**Dataset rows:**

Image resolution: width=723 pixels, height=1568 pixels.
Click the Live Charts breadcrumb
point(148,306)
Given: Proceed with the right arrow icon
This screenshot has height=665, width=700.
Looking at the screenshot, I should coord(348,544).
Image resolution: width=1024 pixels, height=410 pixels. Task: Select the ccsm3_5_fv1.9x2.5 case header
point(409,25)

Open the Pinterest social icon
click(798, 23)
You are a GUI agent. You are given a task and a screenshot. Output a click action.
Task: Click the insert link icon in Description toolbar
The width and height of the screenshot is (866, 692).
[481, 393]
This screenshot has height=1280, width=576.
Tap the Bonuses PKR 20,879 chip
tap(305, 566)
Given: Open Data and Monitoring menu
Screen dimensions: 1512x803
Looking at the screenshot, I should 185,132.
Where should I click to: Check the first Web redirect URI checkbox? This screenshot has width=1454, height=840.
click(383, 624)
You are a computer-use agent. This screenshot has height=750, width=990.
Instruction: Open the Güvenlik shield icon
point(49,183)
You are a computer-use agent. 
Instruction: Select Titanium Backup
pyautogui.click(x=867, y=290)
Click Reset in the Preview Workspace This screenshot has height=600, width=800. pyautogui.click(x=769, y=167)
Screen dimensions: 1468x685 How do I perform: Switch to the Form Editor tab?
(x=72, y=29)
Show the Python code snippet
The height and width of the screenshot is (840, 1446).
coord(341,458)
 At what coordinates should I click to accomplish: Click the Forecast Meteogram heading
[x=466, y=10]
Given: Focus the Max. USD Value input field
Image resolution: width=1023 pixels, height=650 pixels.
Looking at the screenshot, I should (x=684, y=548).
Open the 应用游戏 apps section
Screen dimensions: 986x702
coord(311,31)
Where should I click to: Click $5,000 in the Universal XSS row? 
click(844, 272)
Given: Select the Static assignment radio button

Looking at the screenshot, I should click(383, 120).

**Work to complete:**
Reproduce all of the records above, swapping every occurrence of "Image resolution" for "Image size" and leaving everything else unchanged.

**Answer to the exercise:**
Image size: width=723 pixels, height=1568 pixels.
Click the Live Charts breadcrumb
point(148,306)
Given: Proceed with the right arrow icon
This screenshot has height=665, width=700.
Looking at the screenshot, I should coord(348,544).
Image size: width=1024 pixels, height=410 pixels. Task: Select the ccsm3_5_fv1.9x2.5 case header
point(409,25)

Open the Pinterest social icon
click(798, 23)
You are a GUI agent. You are given a task and a screenshot. Output a click action.
Task: Click the insert link icon in Description toolbar
The width and height of the screenshot is (866, 692).
[481, 393]
This screenshot has height=1280, width=576.
Tap the Bonuses PKR 20,879 chip
tap(305, 566)
Given: Open Data and Monitoring menu
Screen dimensions: 1512x803
Looking at the screenshot, I should 185,132.
Where should I click to: Check the first Web redirect URI checkbox? This screenshot has width=1454, height=840.
click(383, 624)
You are a computer-use agent. This screenshot has height=750, width=990.
Instruction: Open the Güvenlik shield icon
point(49,183)
You are a computer-use agent. 
Instruction: Select Titanium Backup
pyautogui.click(x=867, y=290)
Click Reset in the Preview Workspace This screenshot has height=600, width=800. pyautogui.click(x=769, y=167)
Screen dimensions: 1468x685 How do I perform: Switch to the Form Editor tab?
(x=72, y=29)
Show the Python code snippet
The height and width of the screenshot is (840, 1446).
coord(341,458)
 At what coordinates should I click to accomplish: Click the Forecast Meteogram heading
[x=466, y=10]
Given: Focus the Max. USD Value input field
Image size: width=1023 pixels, height=650 pixels.
Looking at the screenshot, I should (x=684, y=548).
Open the 应用游戏 apps section
Screen dimensions: 986x702
coord(311,31)
Where should I click to: Click $5,000 in the Universal XSS row? 
click(844, 272)
Given: Select the Static assignment radio button

Looking at the screenshot, I should click(383, 120).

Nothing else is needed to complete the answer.